| Work instructions |
Copy the records below exactly, but leave out any picture they contain.

Records contained in a dataset:
————————

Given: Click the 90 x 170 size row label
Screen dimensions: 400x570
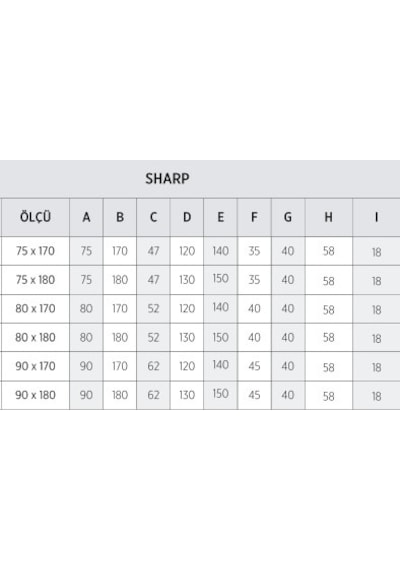Looking at the screenshot, I should point(35,366).
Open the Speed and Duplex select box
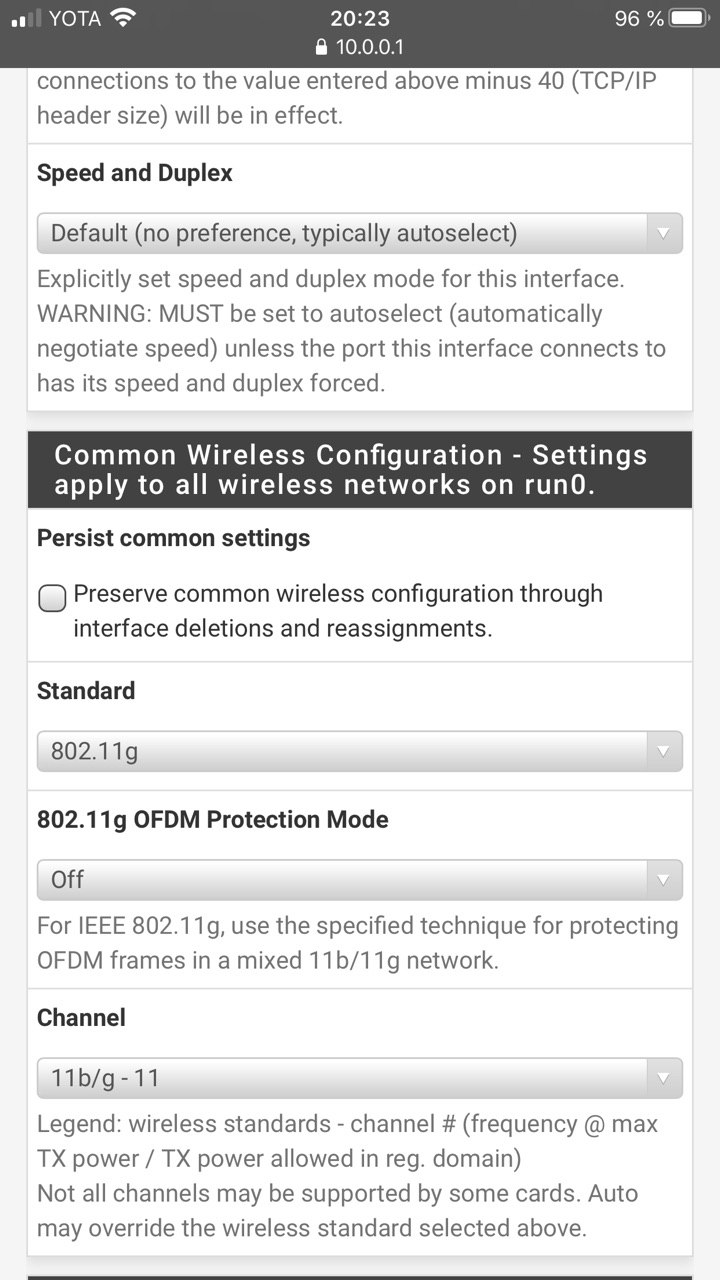Screen dimensions: 720x1280 (360, 233)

————————

| Task answer |
Given: Click the 90 x 170 size row label
Screen dimensions: 400x570
Looking at the screenshot, I should point(35,366).
Open the Speed and Duplex select box
Screen dimensions: 720x1280 (360, 233)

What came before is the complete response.